For the most progressive and groundbreaking show in the genre, Battlestar’s lack of gay characters is acute. “Well, as far as you know you haven’t seen any gay characters,” says Eick, claiming that because the characters are still dealing with the annihilation of civilization, there’s not much room for gay story lines yet. “As we evolve through the series and get further away from that cataclysm, we may feel like it’s less of a stretch to start showing people getting involved with each other. Who’s to say who won’t turn out gay?”

Bamber champions the prospect: “There’s no reason, in a world that is gender-blind, on the Battlestars and across this fleet, that we haven’t had an overtly gay relationship come to fruition. It should be there, and it should be as unabashedly honest as the heterosexual relationships.”

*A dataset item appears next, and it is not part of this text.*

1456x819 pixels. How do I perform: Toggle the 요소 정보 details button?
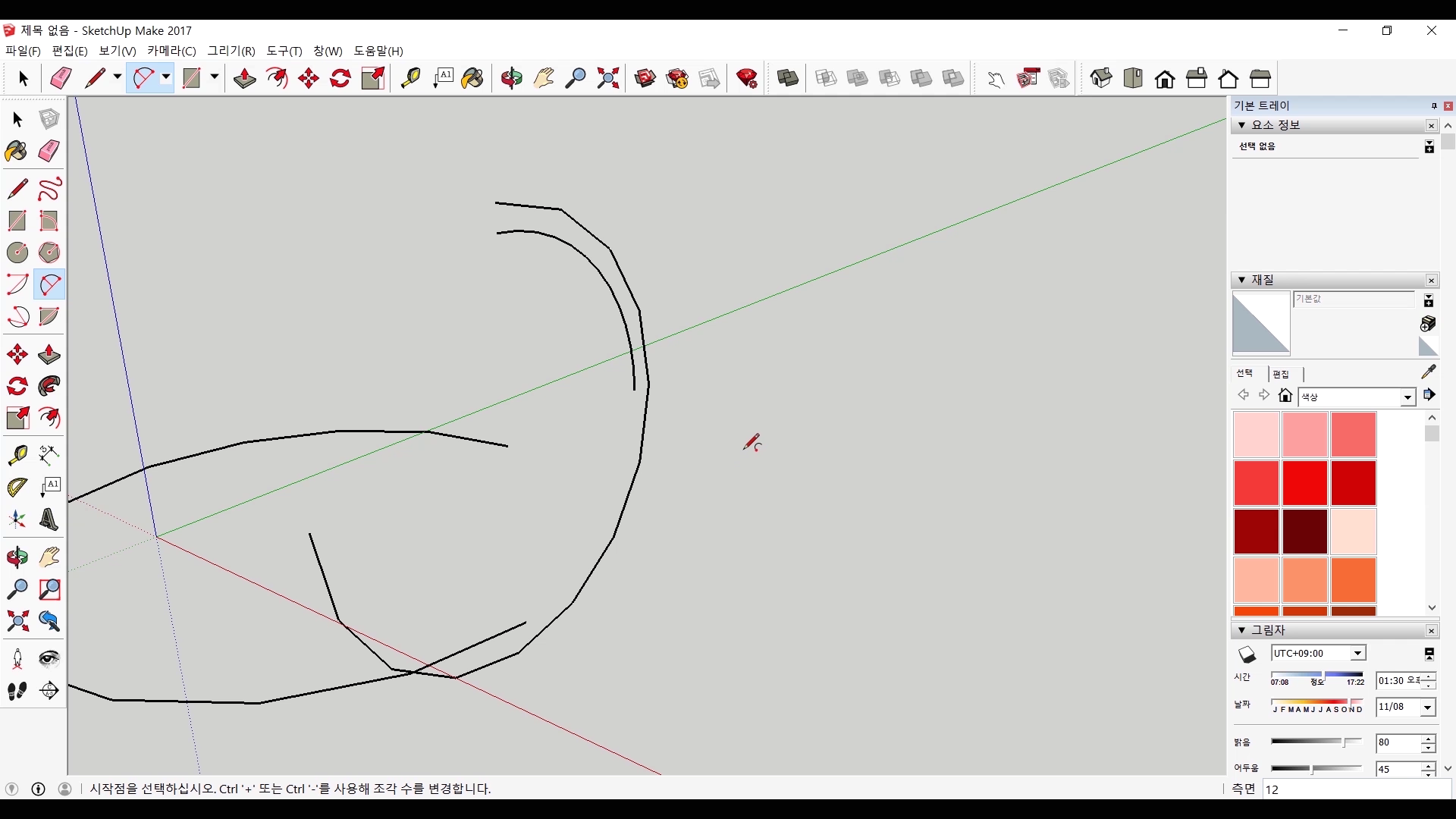click(1429, 146)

While Battlestar may be late to the game in this respect (assuming the show’s creators do enter the game at all), others have already begun to take up the mantle of depicting characters more reflective of their queer audiences. NBC’s upcoming fall drama Heroes, created by Crossing Jordan exec producer Tim Kring, features a diverse international cast and depicts the fallout in ordinary people’s lives when, due to an evolutionary leap, they discover they have extraordinary unexplained abilities. Heroes will feature a gay character, according to Kring and Fuller, who is now writing for the show. In the pilot a popular high school cheerleader with superhuman invulnerability selects a loner from her class to divulge her secret to—though he’s not revealed as gay in that episode. Kring admits, “I’m feeling a little odd about it, because I literally haven’t even discussed it with the actor yet.”

On the network that brought us Will & Grace, there’s still resistance even to peripheral queer characters. Fuller says, “There was a moment on the set where [Kring] was with an NBC executive, who shall remain nameless, and the exec said, ‘Hmm, you need to watch [the cheerleader’s friend] because that character could be interpreted as gay.’ And Tim said, ‘Why do we need to watch that?’ ”

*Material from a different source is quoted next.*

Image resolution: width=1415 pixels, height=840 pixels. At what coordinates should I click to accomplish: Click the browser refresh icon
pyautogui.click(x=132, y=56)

Kring hints that there may be queers in the second wave of rotating characters. “I am intrigued by a gay character front and center, and we are openly discussing it in the studio and in the writers’ room now,” says Kring, undaunted by network resistance. “It doesn’t scare me at all to do that, and it’s always been a battle with networks on that sort of thing. There’s a subversiveness that you’re forced to think about these things with. You try to come in through a side door.”

The queerest rebellion in sci-fi TV is doubtlessly the latest incarnation of the British classic Doctor Who, which recently aired its first season on the Sci Fi Channel, starring Christopher Eccleston and written by out Queer as Folk creator Russell T. Davies. The third season of the show is now in production in Wales.

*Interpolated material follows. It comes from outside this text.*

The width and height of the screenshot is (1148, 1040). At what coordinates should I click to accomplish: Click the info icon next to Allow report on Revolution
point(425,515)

“There’s very classically and traditionally a strong gay fan base for Doctor Who, ” Davies told The New York Times recently. In the first season of the new Who, the Doctor and his assistant, Rose (played by Billie Piper), join forces with Captain Jack Harkness, a 51st-century bisexual time traveler played by out actor John Barrowman. Handsome and debonair, and as comfortable with his clothes off as with them on, Jack is at ease seducing both male and female characters.

As a sort of omnisexual James Bond of the future, Captain Jack is getting his own spin-off series created by Davies. Called Torchwood (an anagram of “Doctor Who”), the show is billed as sci-fi for adults, and it promises not to shy away from the sex as Jack and company explore alien phenomena in modern-day Britain.

On this side of the pond, look for a Battlestar prequel series called Caprica, now in the early stages of development. Though it takes place on a distant planet, Eick says it will be “more like Dallas than it is like Star Trek.” And in Battlestar’s upcoming third season, Xena star Lucy Lawless, a bona fide lesbian icon, returns as a Cylon for 10 episodes.

Jamie Bamber’s character, who begins the season married and 30 pounds heavier (thanks to prosthetic makeup), will no doubt return to his fighting form in no time. But Eick issues a warning: “It is a war show first and foremost. The audience should never get too attached to any single character because you never know when they may not be around anymore.”